_Given passage_.
** Begin **
# Peacock Fern and Umbrella Plant?



## AccaliaJay (Feb 5, 2015)

So I asked my parents to stop by petsmart while they were nearby there for some more ghost shrimp. I plan on giving some to my brothers girlfriend for her tank after it arrives. We go near petsmart like once every 3 or 4 months so its not often I can get living fish since its to cold to ship here now. Anyways my dad brought home 6 ghost shrimp. Their small like my others were when I got them last time we were near there. But... They also bought me 5 fake plants and two live plants. Peacock Fern and Umbrella plant. Anyone know how to care for these? I've never heard of them. I read they aren't really truly aquatic plants. If that's true. I don't know what to do with them.


----------



## Aqua Aurora (Oct 4, 2013)

Photo of umbrella plant? Peacock fern is NOT an aquatic plant, remove it now. It does best In high humidity set ups with leaves above water and roots in well draining soil or spagnuk moss. Umbrella plant... If it is what I think it is is a house plant that can get big with time, also non aquatic. The other possible plant it might be can be kept riparium style (roots in water leaves above water)-photo would help id it.
** End **
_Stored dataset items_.
** Begin **
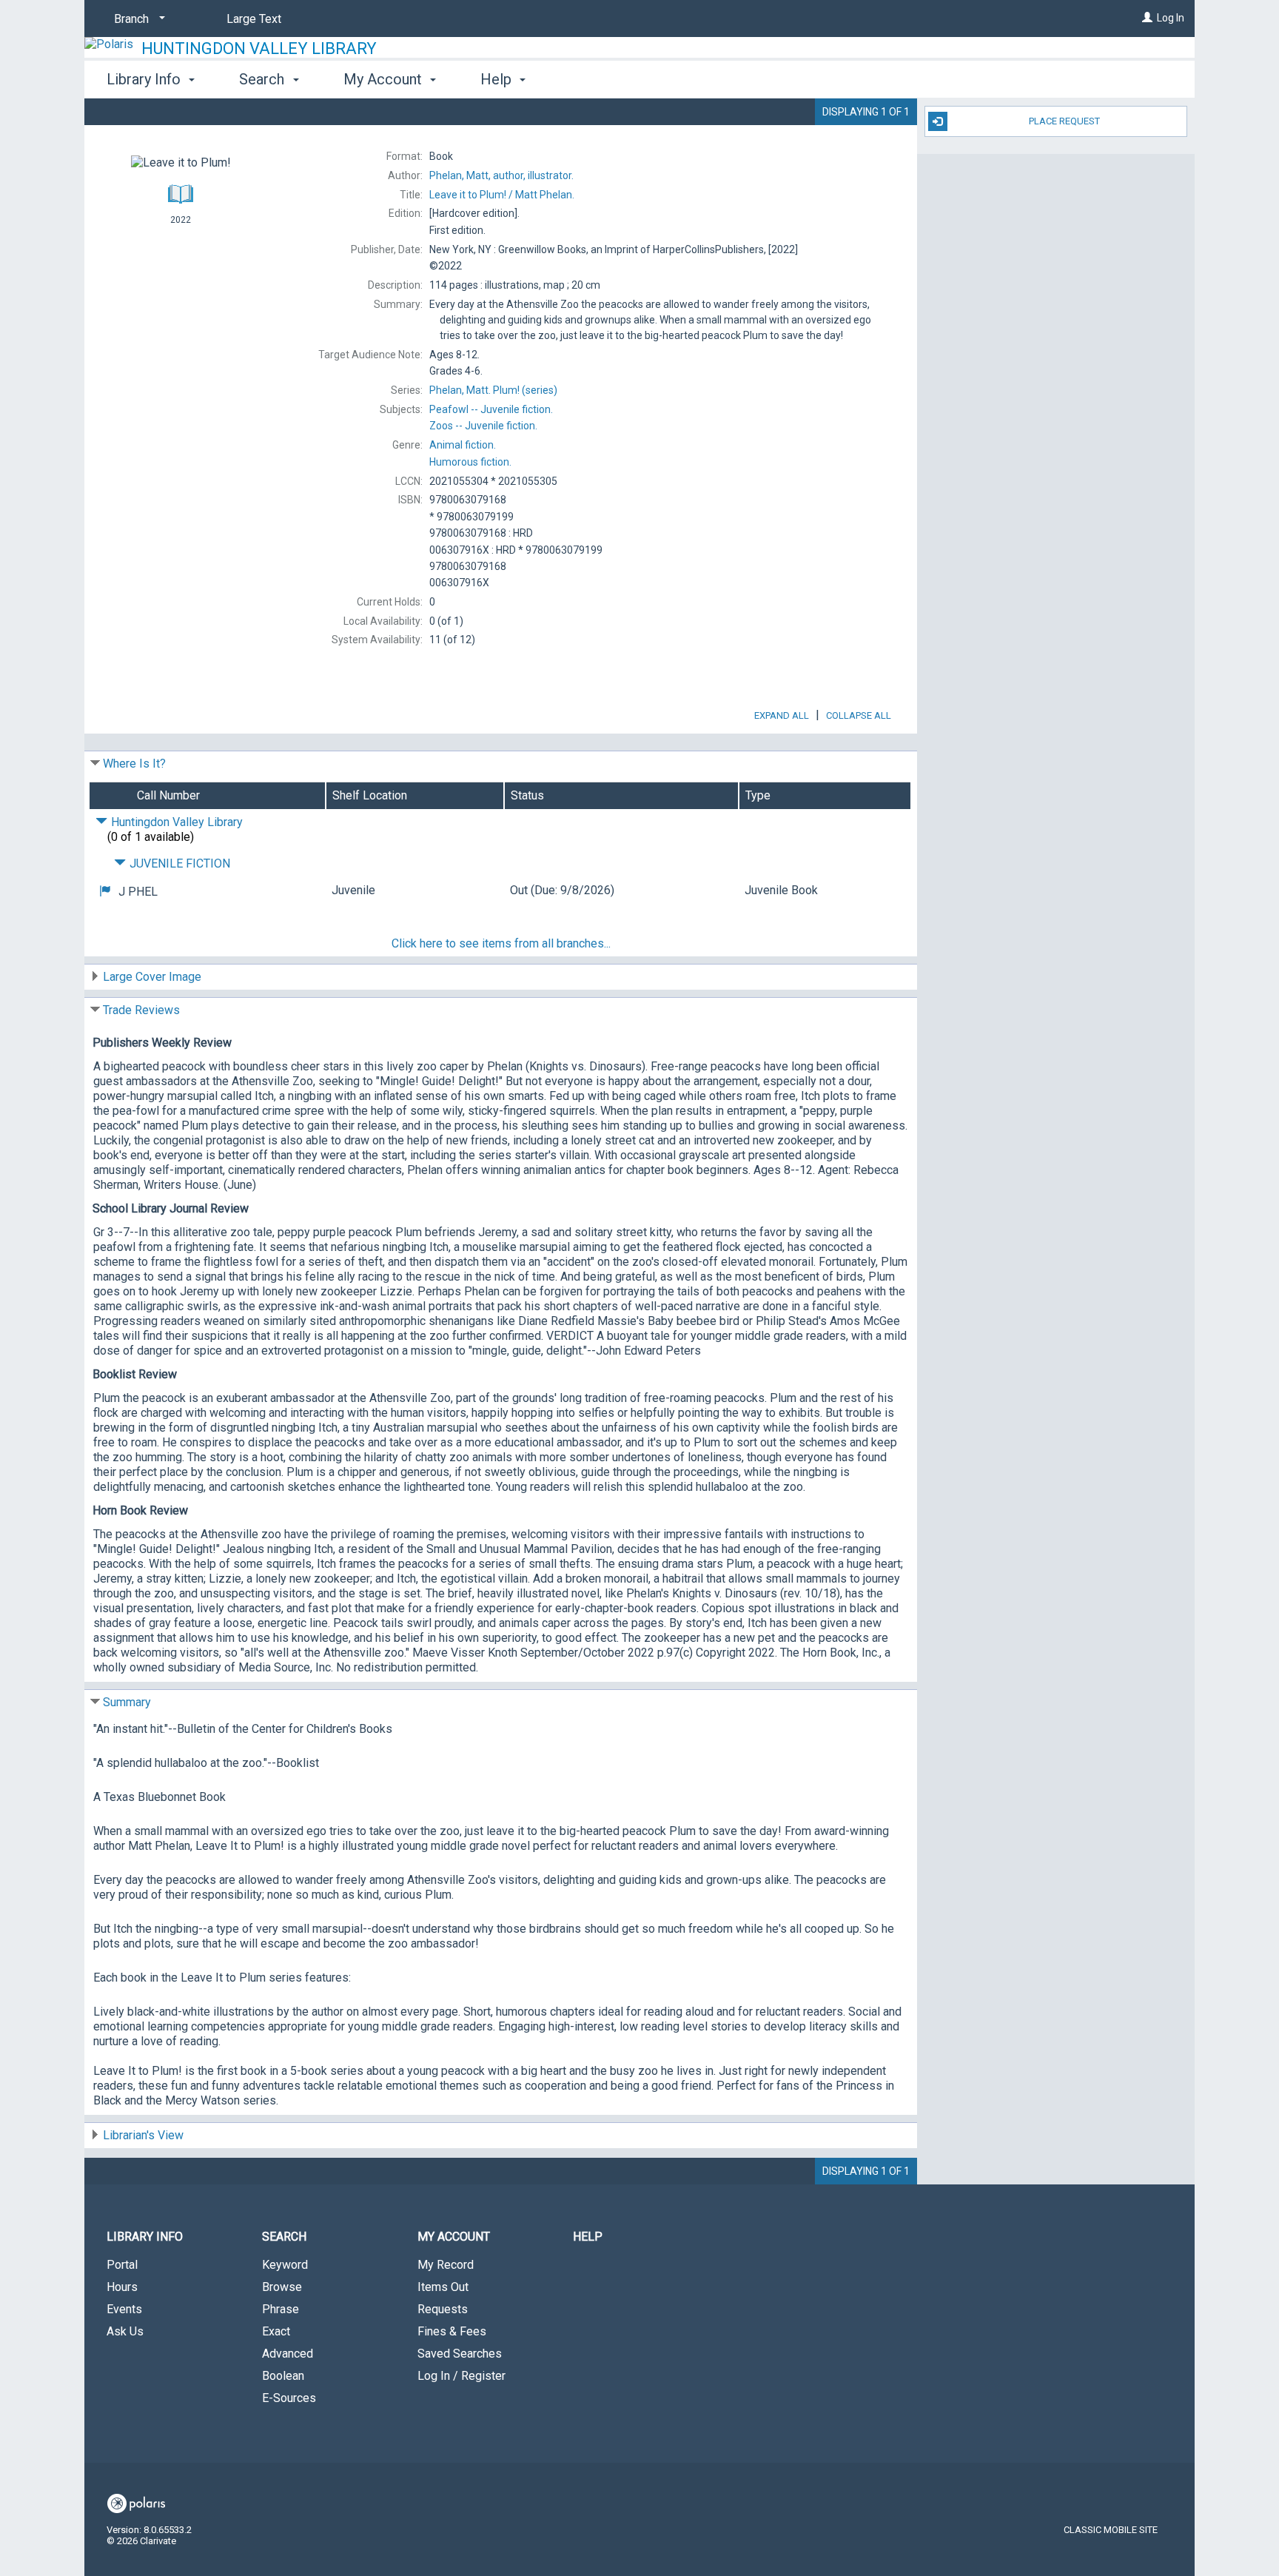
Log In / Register (461, 2376)
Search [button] (263, 79)
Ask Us (125, 2331)
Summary (127, 1702)
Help (587, 2237)
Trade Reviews (141, 1010)
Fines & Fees (451, 2331)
** End **
_Stated task 1_. In the forum thread about the peacock fern and umbrella plant, repeat the part that opens with the words containing "# Peacock Fern" and closes with "do with them.", substituting "cherry shrimp" for "ghost shrimp".
_Stated task 2_. In the forum thread about the peacock fern and umbrella plant, what does keeping a plant riparium style mean?

_Answer 1_.
# Peacock Fern and Umbrella Plant?



## AccaliaJay (Feb 5, 2015)

So I asked my parents to stop by petsmart while they were nearby there for some more cherry shrimp. I plan on giving some to my brothers girlfriend for her tank after it arrives. We go near petsmart like once every 3 or 4 months so its not often I can get living fish since its to cold to ship here now. Anyways my dad brought home 6 cherry shrimp. Their small like my others were when I got them last time we were near there. But... They also bought me 5 fake plants and two live plants. Peacock Fern and Umbrella plant. Anyone know how to care for these? I've never heard of them. I read they aren't really truly aquatic plants. If that's true. I don't know what to do with them.

_Answer 2_. Roots in water, leaves above water.